Friday 7 October 2016

bombshell or weekend project

For those crafty-natured souls out there, Messy Nessy Chic is really throwing down the gauntlet with the catalogue of Pin-Up Houses that she features. These gorgeous tiny homes (with an even tinier footprint), gazebos and sheds from designer Joshua Woodsman can be assembled in a few hours and starting for just over a thousand dollars. Even plenty of step-by-step blue-prints are on offer for inspiration. Are you up for the challenge?

amphigorey

In the lead up to Halloween (all the more fraught with terrors should we consider the state it’s in without help from the infernal), TYWKIWDBI serves us a ghastly collection of black-humoured wit from Edward Gorey (more on the writer and illustrator here, here and here). Most—if not all of the panels, are highly unsettling: one, an abecedarium, documents (going through the alphabet in order) precocious children meeting their fates in twisted and atrocious ways, and two an appreciation of Gorey’s equally dark limericks.

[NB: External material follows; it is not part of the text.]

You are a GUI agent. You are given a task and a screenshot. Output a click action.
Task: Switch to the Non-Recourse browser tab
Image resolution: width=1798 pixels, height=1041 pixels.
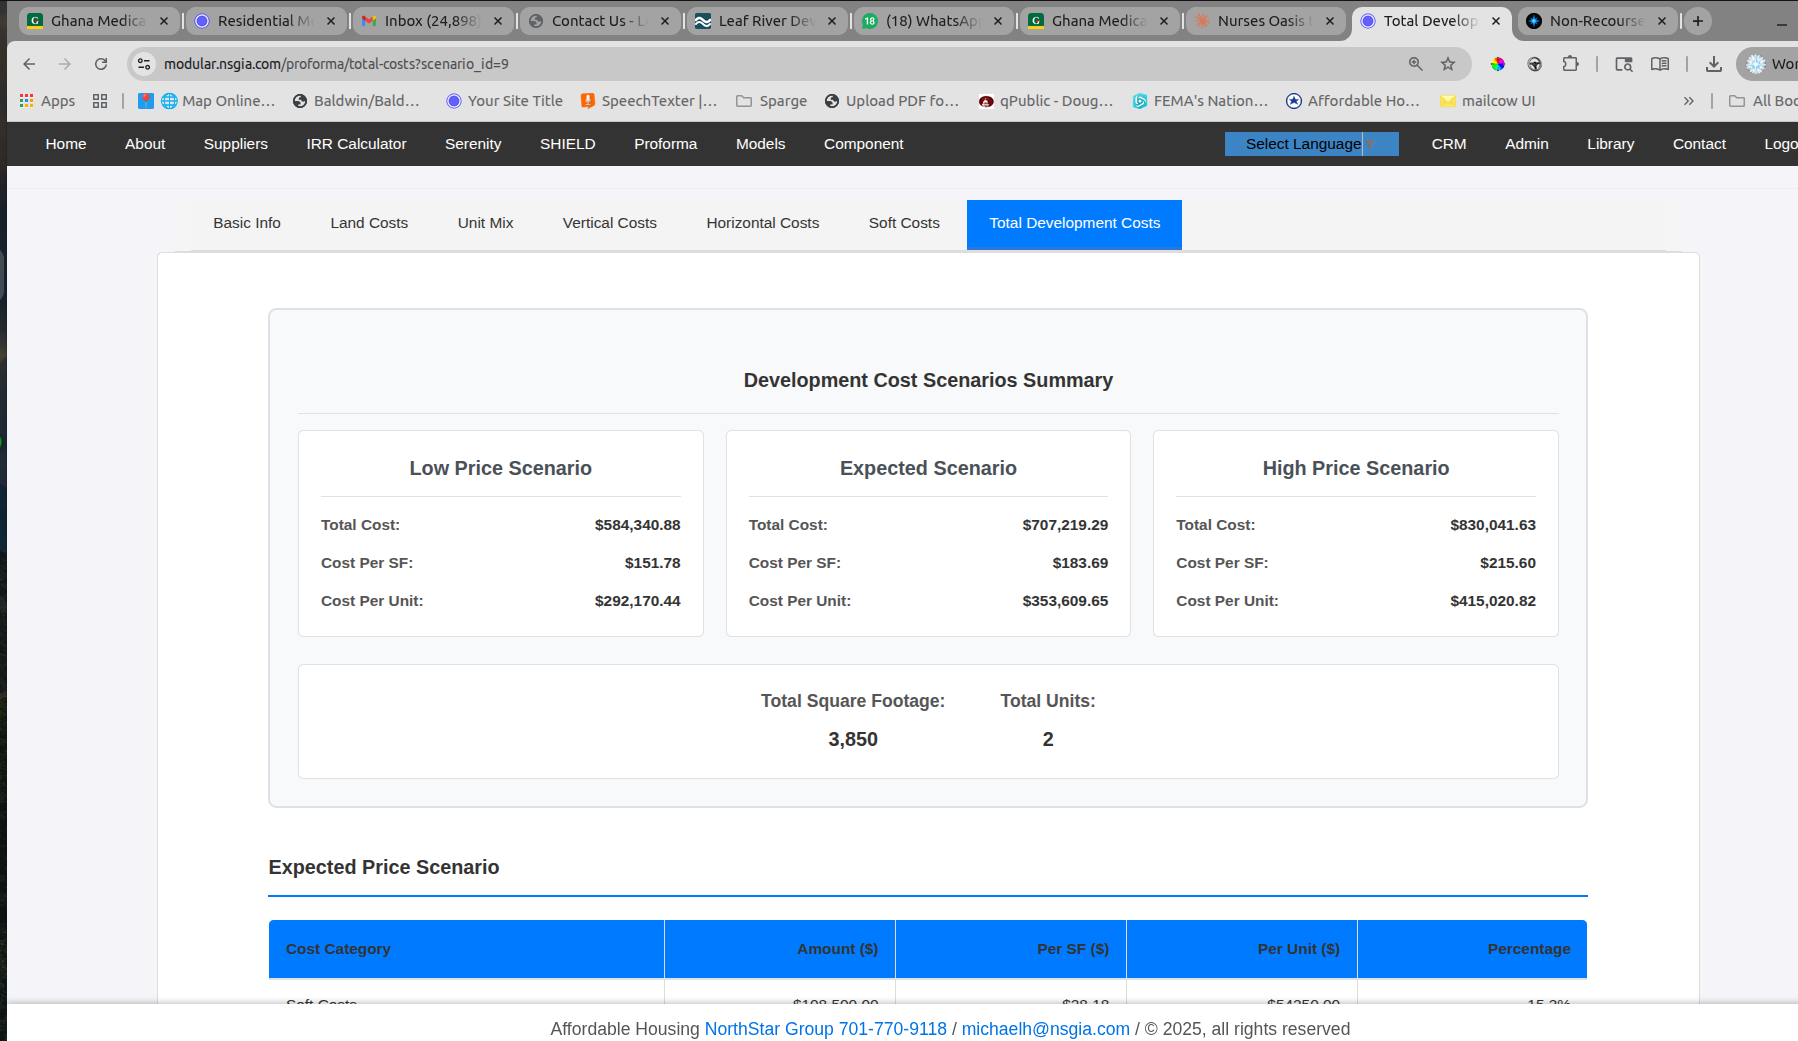(x=1595, y=21)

Visit the blog for more unfortunate mayhem, if you dare.

katzenklo

I really appreciated these DIY litter box beautification projects from the always marvellous Nag on the Lake.
I think people sometimes get frustrated with their cats and dismiss them as unhouse-breakable because, not appreciate of their pets’ sensibilities and comfort level. Litter boxes can be hideous looking things that humans may not necessarily want in their living rooms—although these are pretty spiffy, and instead hide them somewhere—usually the laundry room and then wonder why their cat can’t go in that place with the scary, rumbling jabberwocky. As a bonus, here is songwriter Helge Schneider performing “cat toilet.” Ja, das macht die Katze froh!

canting arms

Mental Floss presents an interesting assortment of emblems and symbols on national and territorial flags that tells the lore behind the scampering marten of Croatia, the Phrygian cap (hat on a stick) motif that represented manumission from slavery, and made me think of the aurochs, an extinct wild bull of Europe that’s on many coats-of-arms. I did not know, however, why Bermuda has, seemingly inauspiciously, a shipwreck on their flag and how that near-disaster inspired Shakespeare to pen to The Tempest—and nor did I realise that for its side bar of five intricately woven carpets representing the five chief tribes, the flag of Turkmenistan is considered the most vexillogically complex banner in the world.

all-terrain

This amphibious caravan from the German company Sealander really caught our attention. Not only is it a sleek and stylish trailer to be pulled on a hitch with a complete camping kitchen, bedding and storage, but when the opportunity presents itself, converts to a personal yacht with an outboard motor to punt around a lake. We’ve stayed a quite a few campsites where such a flexible arrangement would have been ideal.  Check out the links above for more details and a full demonstration.

beautifish

From the creator of Sad Dog Diary, Ze Frank (pronounced Zay) takes us to the magical undersea kingdom of the Angler Fish. Watch the whole fascinating nature narration at the link here.

Thursday 6 October 2016

grapheme or no tofu

“Tofu” refers to the frustration that can come up in correspondence when the message—instead of reaching the recipient as intended is rendered as random ASCII characters or blank boxes (or emojis that emote something entirely different) and what prompted the UK’s assault on punctuation in street signage.
We get it often with the umlaut and it nearly raises in me a moral conundrum that I can’t use our proper address, the right sort of quotation marks, etc. as those characters aren’t allowed. In order to virtually eliminate this problem, an internet giant has partnered with the largest type foundry to create a universal font (Noto—it’s called for “no tofu”) that supports over three-hundred thousand unique glyphs, ten times larger than the nearest thing that historians and linguists have presently to a universal typeface. Even as interest drives the underlying architecture to realise the gaps in our orthographic families, without a font that’s visible across different platforms and systems, there’s still no way to portray it and work in that language—like the warnings one sometimes sees, though more rarely, that this article contains Berber or Babylonian script which all browsers may not display. Noto hopes to deliver a font-kingdom that’s not only functional but also capable of coexisting with other scripts and layouts. Of course, what can in the end be typed—no matter how obscure and esoteric, can also be indexed in a search engine and be made more accessible.